» **WORK ITEM**:
The task calls for each record to be given again unchanged, minus any pictures.

» **INPUT RECORDS**:
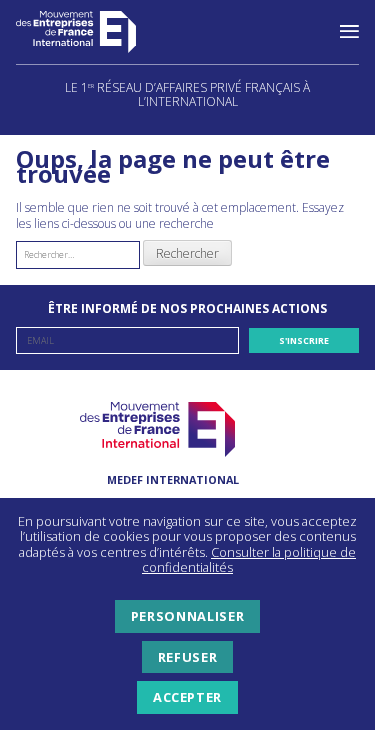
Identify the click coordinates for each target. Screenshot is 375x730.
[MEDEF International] (96, 32)
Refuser (187, 657)
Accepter (187, 697)
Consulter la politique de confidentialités (249, 560)
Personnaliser (187, 616)
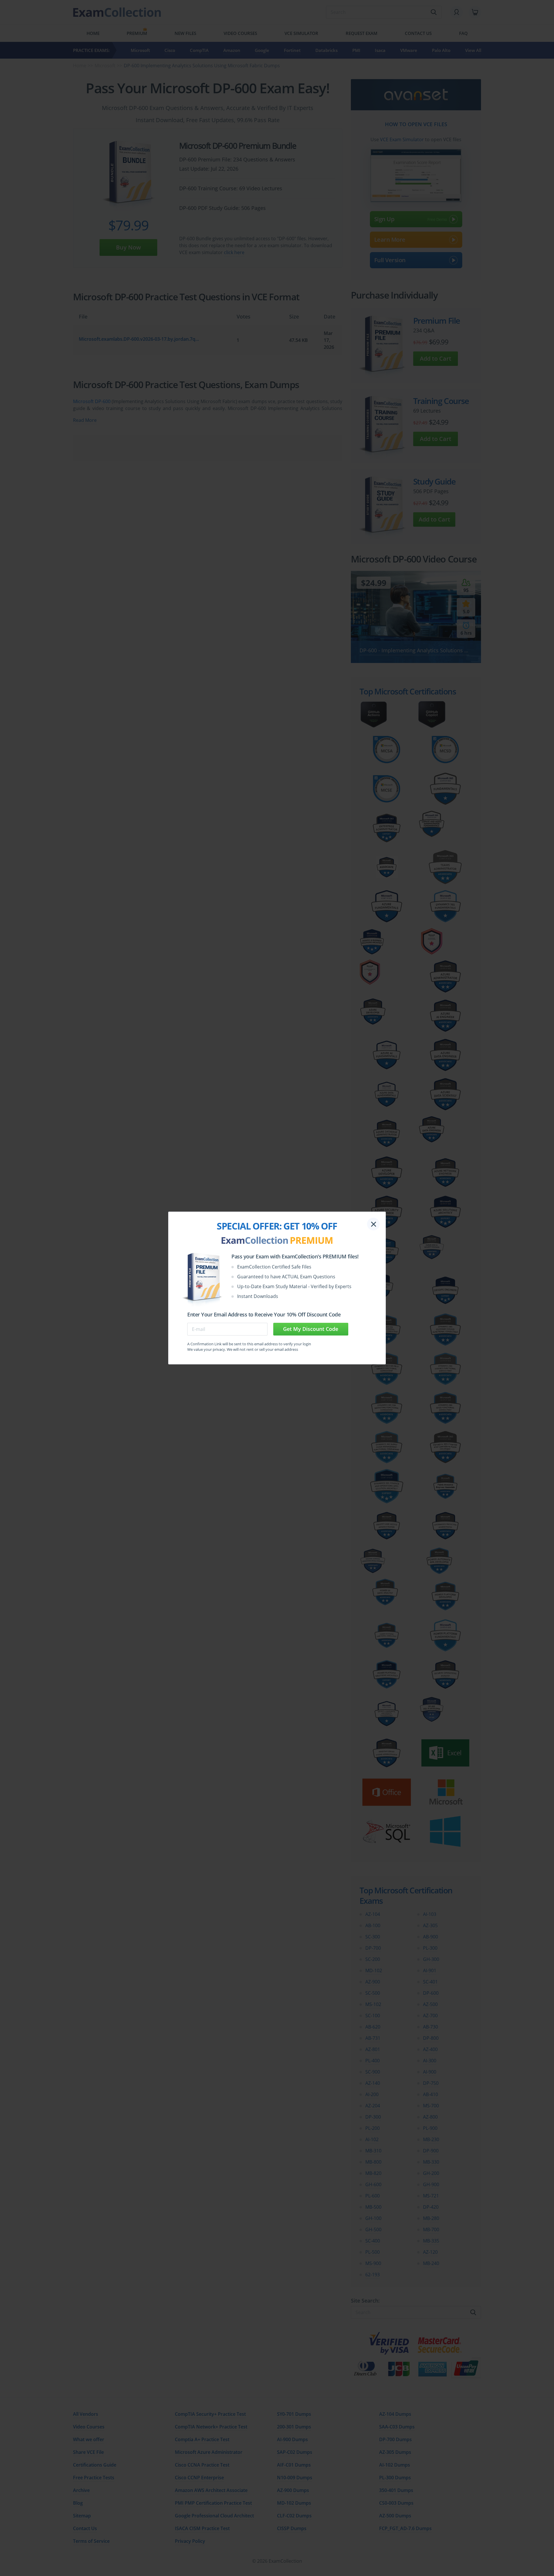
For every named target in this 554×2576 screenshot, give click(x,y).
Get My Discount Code (310, 1328)
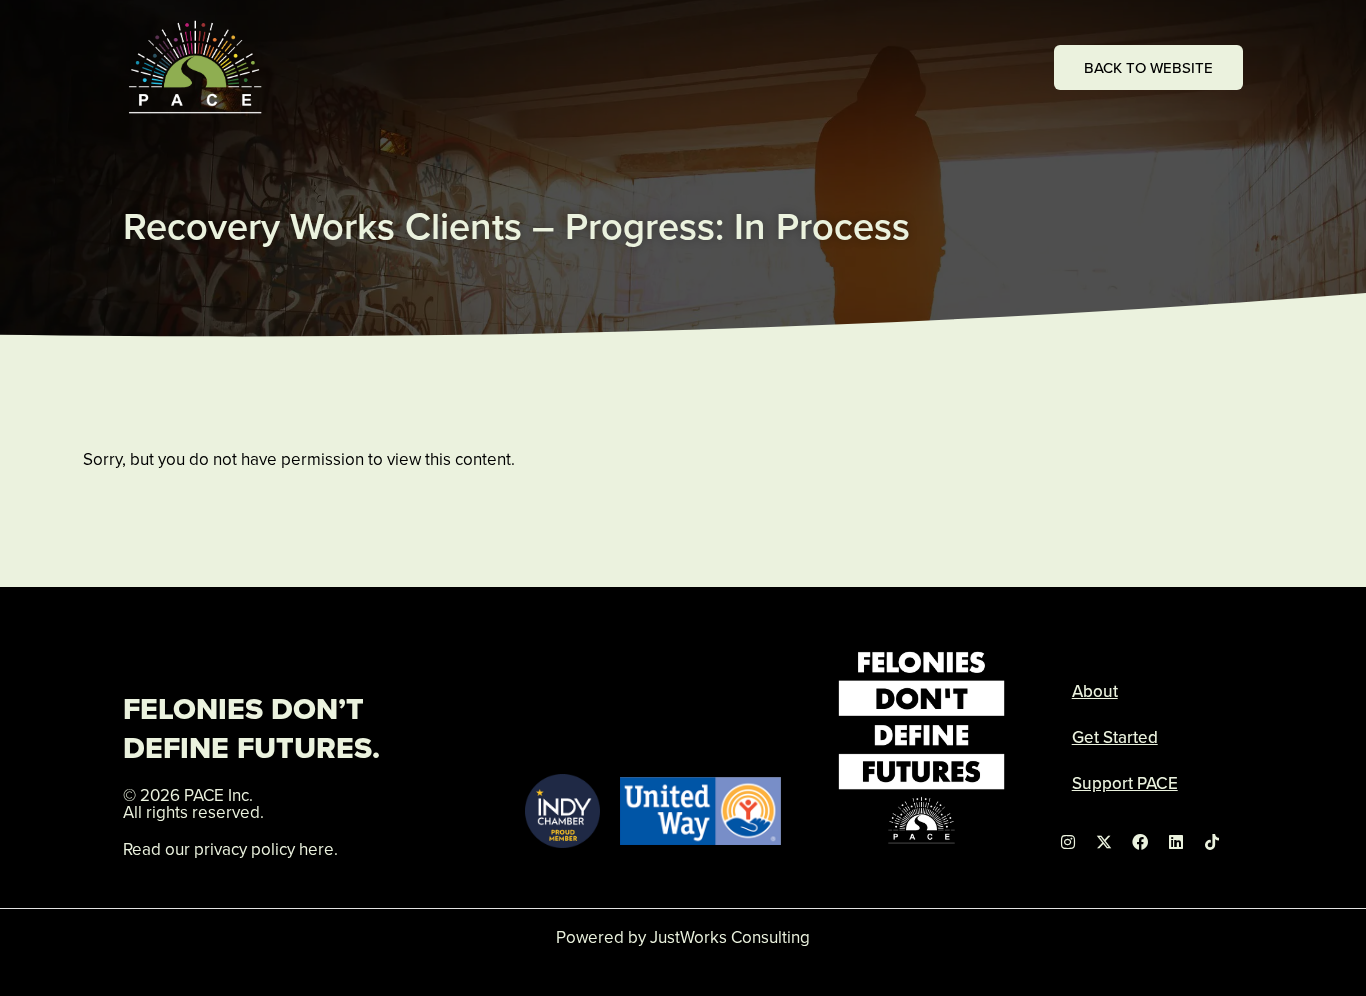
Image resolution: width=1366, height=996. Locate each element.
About (1095, 691)
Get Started (1115, 737)
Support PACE (1125, 783)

» **WORKED SOLUTION**:
Identify the click coordinates for each target. Screenshot is 375x730.
[MEDEF International] (96, 32)
Refuser (187, 657)
Accepter (187, 697)
Consulter la politique de confidentialités (249, 560)
Personnaliser (187, 616)
For every named target in this 554×2576 screenshot, give click(x,y).
Get My Discount Code (310, 1328)
Image resolution: width=1366, height=996. Locate each element.
About (1095, 691)
Get Started (1115, 737)
Support PACE (1125, 783)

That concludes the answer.